Review of the Safety / Security Event (15989) documents on 10/05/16 that Staff HH did a Quality / Risk Management Review of Patient #1's care (which began on 09/30/16) and will send the case "for Emergency Department and Nursing Quality Assurance Reviews".

Review of the facility's undated "Quality Assurance Referral" documents to review Patient #1's "Emergency Department course and Medical Unit stay from a medical and nursing perspective for possible deviations in the standard of care surrounding timeliness and accuracy of assessments and treatments ........ and the etiology of spiral humeral fracture and make suggestion for improvement."

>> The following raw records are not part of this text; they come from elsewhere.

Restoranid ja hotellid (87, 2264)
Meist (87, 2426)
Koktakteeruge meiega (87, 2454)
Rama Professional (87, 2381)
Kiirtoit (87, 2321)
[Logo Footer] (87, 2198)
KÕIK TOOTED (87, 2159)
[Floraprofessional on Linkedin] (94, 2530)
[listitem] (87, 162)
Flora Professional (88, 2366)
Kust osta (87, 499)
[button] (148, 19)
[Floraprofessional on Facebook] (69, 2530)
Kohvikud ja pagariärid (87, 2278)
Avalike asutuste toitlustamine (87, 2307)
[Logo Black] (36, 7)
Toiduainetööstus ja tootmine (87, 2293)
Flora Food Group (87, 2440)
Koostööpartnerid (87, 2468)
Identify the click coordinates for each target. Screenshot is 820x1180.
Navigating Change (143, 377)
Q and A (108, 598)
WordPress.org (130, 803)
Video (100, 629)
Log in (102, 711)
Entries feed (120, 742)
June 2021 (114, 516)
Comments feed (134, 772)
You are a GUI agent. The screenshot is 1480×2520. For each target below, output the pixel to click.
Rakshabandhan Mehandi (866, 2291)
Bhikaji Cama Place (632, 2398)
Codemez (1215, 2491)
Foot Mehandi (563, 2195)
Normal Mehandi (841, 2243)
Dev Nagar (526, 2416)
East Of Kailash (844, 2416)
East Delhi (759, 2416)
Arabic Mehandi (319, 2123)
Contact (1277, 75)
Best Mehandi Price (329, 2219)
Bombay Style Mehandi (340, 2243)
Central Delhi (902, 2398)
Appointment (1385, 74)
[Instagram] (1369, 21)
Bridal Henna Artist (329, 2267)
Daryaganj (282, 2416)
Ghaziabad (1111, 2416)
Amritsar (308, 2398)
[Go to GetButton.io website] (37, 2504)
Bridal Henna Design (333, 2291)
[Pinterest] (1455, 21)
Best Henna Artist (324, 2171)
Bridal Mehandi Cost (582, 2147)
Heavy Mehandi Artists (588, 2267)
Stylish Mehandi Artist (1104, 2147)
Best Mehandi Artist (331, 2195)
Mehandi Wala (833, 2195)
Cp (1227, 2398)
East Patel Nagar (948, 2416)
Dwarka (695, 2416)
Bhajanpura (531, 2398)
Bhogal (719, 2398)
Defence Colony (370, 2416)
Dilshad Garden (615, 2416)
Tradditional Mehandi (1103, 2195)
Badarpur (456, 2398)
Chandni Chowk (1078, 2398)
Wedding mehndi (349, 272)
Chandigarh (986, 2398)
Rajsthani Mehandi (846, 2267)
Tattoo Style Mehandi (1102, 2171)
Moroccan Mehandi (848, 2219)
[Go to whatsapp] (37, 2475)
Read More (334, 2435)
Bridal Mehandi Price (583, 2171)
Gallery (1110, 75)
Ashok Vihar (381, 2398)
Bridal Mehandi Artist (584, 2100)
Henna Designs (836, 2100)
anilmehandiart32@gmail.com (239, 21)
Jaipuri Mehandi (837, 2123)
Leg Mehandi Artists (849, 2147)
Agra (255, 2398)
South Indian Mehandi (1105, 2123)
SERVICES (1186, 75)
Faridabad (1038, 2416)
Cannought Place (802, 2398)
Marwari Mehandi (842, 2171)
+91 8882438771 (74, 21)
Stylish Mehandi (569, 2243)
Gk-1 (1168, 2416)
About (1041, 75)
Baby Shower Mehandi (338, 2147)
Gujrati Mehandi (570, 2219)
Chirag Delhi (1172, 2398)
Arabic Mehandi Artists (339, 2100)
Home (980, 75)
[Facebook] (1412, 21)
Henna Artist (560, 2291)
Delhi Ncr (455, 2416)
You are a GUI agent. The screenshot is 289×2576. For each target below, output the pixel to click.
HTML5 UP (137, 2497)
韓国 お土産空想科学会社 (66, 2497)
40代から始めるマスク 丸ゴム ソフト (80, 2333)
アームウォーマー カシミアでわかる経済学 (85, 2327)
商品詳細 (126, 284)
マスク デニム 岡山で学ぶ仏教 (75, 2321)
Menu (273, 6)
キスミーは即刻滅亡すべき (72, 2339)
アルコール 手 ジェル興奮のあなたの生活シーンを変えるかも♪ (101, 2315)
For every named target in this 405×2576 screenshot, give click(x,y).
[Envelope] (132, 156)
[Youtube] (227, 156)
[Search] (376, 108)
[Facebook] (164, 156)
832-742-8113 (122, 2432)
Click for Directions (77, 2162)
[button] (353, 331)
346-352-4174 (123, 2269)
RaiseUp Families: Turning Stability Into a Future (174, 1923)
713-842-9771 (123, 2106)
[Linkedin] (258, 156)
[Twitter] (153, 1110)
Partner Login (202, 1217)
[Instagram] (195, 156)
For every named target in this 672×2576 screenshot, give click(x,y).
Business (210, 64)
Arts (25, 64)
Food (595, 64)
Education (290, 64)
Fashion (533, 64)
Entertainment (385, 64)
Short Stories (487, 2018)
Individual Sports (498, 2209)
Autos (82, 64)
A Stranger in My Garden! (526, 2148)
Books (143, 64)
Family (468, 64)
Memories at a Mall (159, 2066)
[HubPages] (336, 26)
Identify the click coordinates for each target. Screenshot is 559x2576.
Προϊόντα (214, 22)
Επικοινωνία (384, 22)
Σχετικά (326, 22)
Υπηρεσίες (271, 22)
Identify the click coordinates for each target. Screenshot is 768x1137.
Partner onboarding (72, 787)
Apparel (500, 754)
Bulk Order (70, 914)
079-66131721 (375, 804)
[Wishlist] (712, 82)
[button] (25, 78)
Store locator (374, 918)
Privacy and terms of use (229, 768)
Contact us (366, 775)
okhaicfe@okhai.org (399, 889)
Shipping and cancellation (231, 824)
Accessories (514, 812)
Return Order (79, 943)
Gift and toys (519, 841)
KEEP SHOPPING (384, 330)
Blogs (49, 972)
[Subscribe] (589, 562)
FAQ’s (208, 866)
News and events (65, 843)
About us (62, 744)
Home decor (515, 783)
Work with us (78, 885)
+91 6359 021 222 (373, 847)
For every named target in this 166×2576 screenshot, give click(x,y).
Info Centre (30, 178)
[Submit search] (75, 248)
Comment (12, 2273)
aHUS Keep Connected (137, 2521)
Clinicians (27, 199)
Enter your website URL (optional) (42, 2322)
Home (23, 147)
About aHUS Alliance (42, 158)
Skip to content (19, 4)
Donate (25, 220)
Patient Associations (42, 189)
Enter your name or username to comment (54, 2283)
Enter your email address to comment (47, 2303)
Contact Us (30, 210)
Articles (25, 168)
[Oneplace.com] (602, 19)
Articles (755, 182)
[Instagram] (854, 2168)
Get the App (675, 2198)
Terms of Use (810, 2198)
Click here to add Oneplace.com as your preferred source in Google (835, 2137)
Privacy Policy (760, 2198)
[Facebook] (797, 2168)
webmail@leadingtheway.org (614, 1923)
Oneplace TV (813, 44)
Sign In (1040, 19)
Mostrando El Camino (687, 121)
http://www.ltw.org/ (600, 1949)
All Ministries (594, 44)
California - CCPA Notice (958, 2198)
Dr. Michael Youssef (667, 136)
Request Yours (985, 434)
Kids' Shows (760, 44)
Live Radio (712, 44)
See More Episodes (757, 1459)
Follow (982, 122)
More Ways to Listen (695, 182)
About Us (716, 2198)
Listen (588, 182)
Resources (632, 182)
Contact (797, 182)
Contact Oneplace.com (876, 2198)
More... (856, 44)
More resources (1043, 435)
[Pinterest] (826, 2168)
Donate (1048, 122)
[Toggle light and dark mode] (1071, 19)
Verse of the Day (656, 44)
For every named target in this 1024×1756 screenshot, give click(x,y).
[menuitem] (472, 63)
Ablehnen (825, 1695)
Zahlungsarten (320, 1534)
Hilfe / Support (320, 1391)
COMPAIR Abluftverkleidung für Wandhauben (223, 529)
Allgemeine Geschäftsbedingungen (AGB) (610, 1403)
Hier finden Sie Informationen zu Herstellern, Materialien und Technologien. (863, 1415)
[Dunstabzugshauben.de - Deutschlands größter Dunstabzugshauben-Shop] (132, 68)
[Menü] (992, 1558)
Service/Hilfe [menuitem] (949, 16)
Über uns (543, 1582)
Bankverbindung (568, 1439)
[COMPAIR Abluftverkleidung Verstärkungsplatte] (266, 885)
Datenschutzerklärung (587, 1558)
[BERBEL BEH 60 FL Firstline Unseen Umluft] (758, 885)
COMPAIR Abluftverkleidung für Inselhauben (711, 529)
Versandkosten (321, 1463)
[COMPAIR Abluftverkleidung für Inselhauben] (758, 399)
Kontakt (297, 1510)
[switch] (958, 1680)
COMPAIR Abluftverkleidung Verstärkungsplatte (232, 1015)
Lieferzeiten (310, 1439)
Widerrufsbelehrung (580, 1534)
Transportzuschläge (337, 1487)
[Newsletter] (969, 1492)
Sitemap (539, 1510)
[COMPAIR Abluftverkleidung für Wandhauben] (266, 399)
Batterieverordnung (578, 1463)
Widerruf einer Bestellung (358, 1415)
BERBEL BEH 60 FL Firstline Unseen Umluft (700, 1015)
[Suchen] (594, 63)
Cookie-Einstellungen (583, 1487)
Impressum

During an interview with Staff HH on 11/04/16 at 8:50AM the staff member stated that "I did the Quality Review of the patient care. If any issues are identified the case is sent to the Clinical Departments for review. I'm sending this case to the Emergency Department, Medicine, and Nursing for review. It would have already have gone to the Departments for review but I was told to wait. (The case) is under Police investigation."

During an interview with Staff I on 11/04/16 at 8:50AM the staff member stated that "any case Risk Management is involved in is a priority. It would have been a priority review. I would want it done right away. I agree the Medical and Nursing Reviews should have been separated from the Police section and performed."